Il ne s’agit pas seulement d’Haïti, mais de l’humanité dans son intégralité et le message de Lorfils Rejouis renvoie à celui de Rousseau, faisant le plaidoyer en faveur de l’homme originel, primitif. M. Rejouis pense alors que nous ne commençons à devenir hommes qu’après avoir été authentiques, c’est-à-dire quand nous avons des prédispositions à montrer notre amour pour l’espace hérité avant de justifier notre amour pour le genre humain vivant ailleurs.
La recherche de l’authenticité, rattachée à l’esprit de conservation, est une vertu fondatrice de la pensée de M. Rejouis. Chaque fois que le rejet de l’authenticité prend le dessus sur une quelconque évolution due « à l’irruption de cette génération spontanée », ou un choix civilisationnel, somme toute empreint de perversité, il ne faudrait pas s’étonner du résultat, c’est le « désespoir », la déchéance, l’asservissement recomposé, l’inhumanité.
Cependant, l’homme réconcilié avec la nature est revigoré ; il atteint les sommets du bonheur dans une altérité construite (Christelle et Lester). Tout n’est pas perdu. C’est la nature qui incarne cet espoir inattendu. En dehors d’elle, rien n’est permis. L’homme qui est un produit de la nature s’il souhaite s’élever aux dimensions d’un amour pour son sol, sa terre, doit être en harmonie avec elle, lieu de réconciliation, de pulsions sentimentales. L’homme est alors animé d’un dualisme espoir/ désespoir, désespoir /rejet de la nature.

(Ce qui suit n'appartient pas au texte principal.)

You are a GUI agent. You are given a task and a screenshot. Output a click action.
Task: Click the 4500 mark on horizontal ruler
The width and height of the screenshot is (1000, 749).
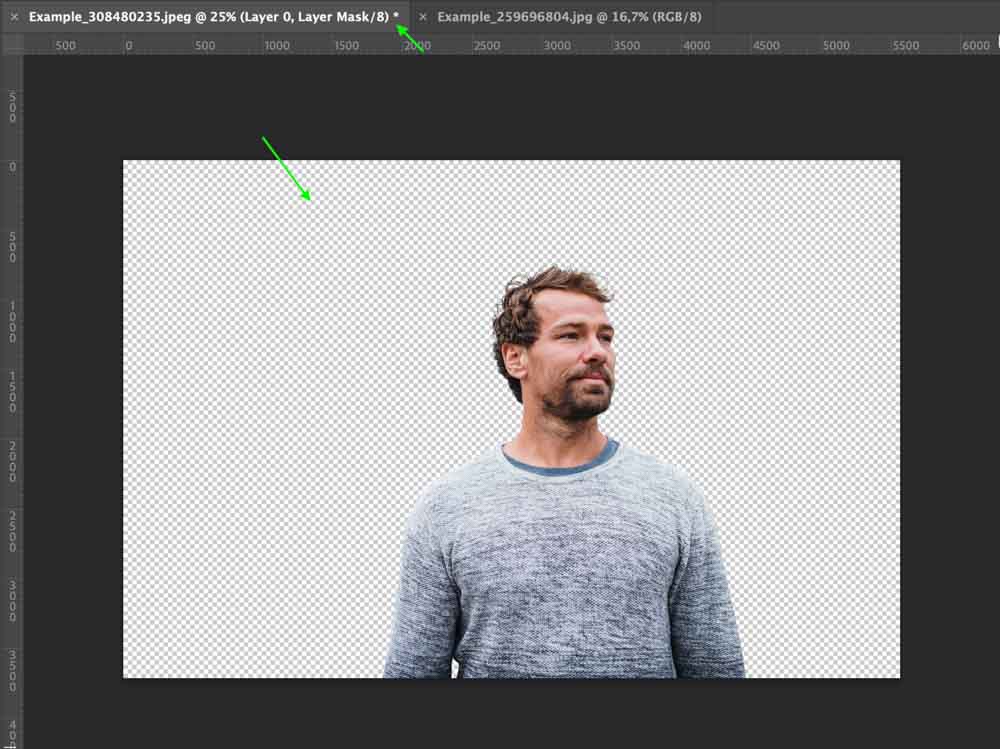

Ce texte est également un hymne à l’extase, à l’entrelacement des êtres qui s’aiment, comme si l’auteur adressait quelques clins d’œil à des proches, des amis traversant des moments de doute et de mélancolie. Sur ce registre, c’est le poète sensible, l’écrivain-orfèvre qui cisèle ses mots, travaille le rythme de sa phrase, lui insuffle une force performative, lui donne une énergie et un élan transformationnels.
La capacité de conjurer le sort appartient-elle aux habitants de la cité ? Ne portent-ils pas en eux une tare invisible indomptable qui les rendrait vulnérables (A.